» What needs to be done: Word for word, repeat each record that follows.
(Supplied data begins)
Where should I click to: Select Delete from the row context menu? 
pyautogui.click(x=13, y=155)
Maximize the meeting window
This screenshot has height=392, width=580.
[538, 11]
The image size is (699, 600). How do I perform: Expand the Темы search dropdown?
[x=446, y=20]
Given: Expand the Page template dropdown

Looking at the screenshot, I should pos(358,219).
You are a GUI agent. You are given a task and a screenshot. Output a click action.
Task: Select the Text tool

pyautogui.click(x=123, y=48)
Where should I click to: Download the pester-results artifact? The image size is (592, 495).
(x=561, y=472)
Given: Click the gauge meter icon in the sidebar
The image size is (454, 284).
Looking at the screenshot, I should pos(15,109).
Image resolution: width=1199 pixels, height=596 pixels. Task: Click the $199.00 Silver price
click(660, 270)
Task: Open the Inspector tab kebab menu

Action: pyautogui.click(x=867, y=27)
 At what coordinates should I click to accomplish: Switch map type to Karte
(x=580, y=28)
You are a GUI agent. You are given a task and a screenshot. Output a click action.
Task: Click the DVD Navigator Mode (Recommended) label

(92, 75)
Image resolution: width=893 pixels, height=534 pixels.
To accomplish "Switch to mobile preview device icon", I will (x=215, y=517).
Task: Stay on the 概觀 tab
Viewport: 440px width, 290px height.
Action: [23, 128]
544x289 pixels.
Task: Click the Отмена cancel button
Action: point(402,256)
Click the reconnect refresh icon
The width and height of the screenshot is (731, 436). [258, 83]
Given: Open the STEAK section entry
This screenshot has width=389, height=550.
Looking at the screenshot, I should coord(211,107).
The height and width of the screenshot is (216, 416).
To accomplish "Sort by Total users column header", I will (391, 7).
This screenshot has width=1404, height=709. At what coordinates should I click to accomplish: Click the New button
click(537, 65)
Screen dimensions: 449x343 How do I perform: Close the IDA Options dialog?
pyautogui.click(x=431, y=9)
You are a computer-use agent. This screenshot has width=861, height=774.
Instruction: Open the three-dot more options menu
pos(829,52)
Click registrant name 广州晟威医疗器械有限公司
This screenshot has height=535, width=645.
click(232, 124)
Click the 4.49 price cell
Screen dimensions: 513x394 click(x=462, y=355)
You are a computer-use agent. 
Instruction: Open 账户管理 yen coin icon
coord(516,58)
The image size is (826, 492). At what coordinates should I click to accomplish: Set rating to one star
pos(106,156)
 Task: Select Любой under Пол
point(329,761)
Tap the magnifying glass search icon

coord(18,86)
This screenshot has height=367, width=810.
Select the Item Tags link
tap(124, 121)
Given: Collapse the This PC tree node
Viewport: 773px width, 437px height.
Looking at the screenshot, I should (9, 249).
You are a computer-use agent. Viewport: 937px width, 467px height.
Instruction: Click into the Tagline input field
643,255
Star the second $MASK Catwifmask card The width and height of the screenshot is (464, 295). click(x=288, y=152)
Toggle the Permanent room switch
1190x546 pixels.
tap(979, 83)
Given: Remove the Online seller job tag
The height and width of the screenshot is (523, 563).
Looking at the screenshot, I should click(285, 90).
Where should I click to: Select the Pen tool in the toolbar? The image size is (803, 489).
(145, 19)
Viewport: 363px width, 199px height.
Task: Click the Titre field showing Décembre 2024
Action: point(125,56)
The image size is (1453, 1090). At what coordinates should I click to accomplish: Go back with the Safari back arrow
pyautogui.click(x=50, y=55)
(Supplied data ends)
» Exercise response:
Where should I click to: Select Delete from the row context menu? 
pyautogui.click(x=13, y=155)
Maximize the meeting window
This screenshot has height=392, width=580.
[538, 11]
The image size is (699, 600). How do I perform: Expand the Темы search dropdown?
[x=446, y=20]
Given: Expand the Page template dropdown

Looking at the screenshot, I should pos(358,219).
You are a GUI agent. You are given a task and a screenshot. Output a click action.
Task: Select the Text tool

pyautogui.click(x=123, y=48)
Where should I click to: Download the pester-results artifact? The image size is (592, 495).
(x=561, y=472)
Given: Click the gauge meter icon in the sidebar
The image size is (454, 284).
Looking at the screenshot, I should pos(15,109).
Image resolution: width=1199 pixels, height=596 pixels. Task: Click the $199.00 Silver price
click(660, 270)
Task: Open the Inspector tab kebab menu

Action: pyautogui.click(x=867, y=27)
 At what coordinates should I click to accomplish: Switch map type to Karte
(x=580, y=28)
You are a GUI agent. You are given a task and a screenshot. Output a click action.
Task: Click the DVD Navigator Mode (Recommended) label

(92, 75)
Image resolution: width=893 pixels, height=534 pixels.
To accomplish "Switch to mobile preview device icon", I will (x=215, y=517).
Task: Stay on the 概觀 tab
Viewport: 440px width, 290px height.
Action: [23, 128]
544x289 pixels.
Task: Click the Отмена cancel button
Action: point(402,256)
Click the reconnect refresh icon
The width and height of the screenshot is (731, 436). [258, 83]
Given: Open the STEAK section entry
This screenshot has width=389, height=550.
Looking at the screenshot, I should coord(211,107).
The height and width of the screenshot is (216, 416).
To accomplish "Sort by Total users column header", I will (391, 7).
This screenshot has width=1404, height=709. At what coordinates should I click to accomplish: Click the New button
click(537, 65)
Screen dimensions: 449x343 How do I perform: Close the IDA Options dialog?
pyautogui.click(x=431, y=9)
You are a computer-use agent. This screenshot has width=861, height=774.
Instruction: Open the three-dot more options menu
pos(829,52)
Click registrant name 广州晟威医疗器械有限公司
This screenshot has height=535, width=645.
click(232, 124)
Click the 4.49 price cell
Screen dimensions: 513x394 click(x=462, y=355)
You are a computer-use agent. 
Instruction: Open 账户管理 yen coin icon
coord(516,58)
The image size is (826, 492). At what coordinates should I click to accomplish: Set rating to one star
pos(106,156)
 Task: Select Любой under Пол
point(329,761)
Tap the magnifying glass search icon

coord(18,86)
This screenshot has height=367, width=810.
Select the Item Tags link
tap(124, 121)
Given: Collapse the This PC tree node
Viewport: 773px width, 437px height.
Looking at the screenshot, I should (9, 249).
You are a computer-use agent. Viewport: 937px width, 467px height.
Instruction: Click into the Tagline input field
643,255
Star the second $MASK Catwifmask card The width and height of the screenshot is (464, 295). click(x=288, y=152)
Toggle the Permanent room switch
1190x546 pixels.
tap(979, 83)
Given: Remove the Online seller job tag
The height and width of the screenshot is (523, 563).
Looking at the screenshot, I should click(285, 90).
Where should I click to: Select the Pen tool in the toolbar? The image size is (803, 489).
(145, 19)
Viewport: 363px width, 199px height.
Task: Click the Titre field showing Décembre 2024
Action: point(125,56)
The image size is (1453, 1090). At what coordinates should I click to accomplish: Go back with the Safari back arrow
pyautogui.click(x=50, y=55)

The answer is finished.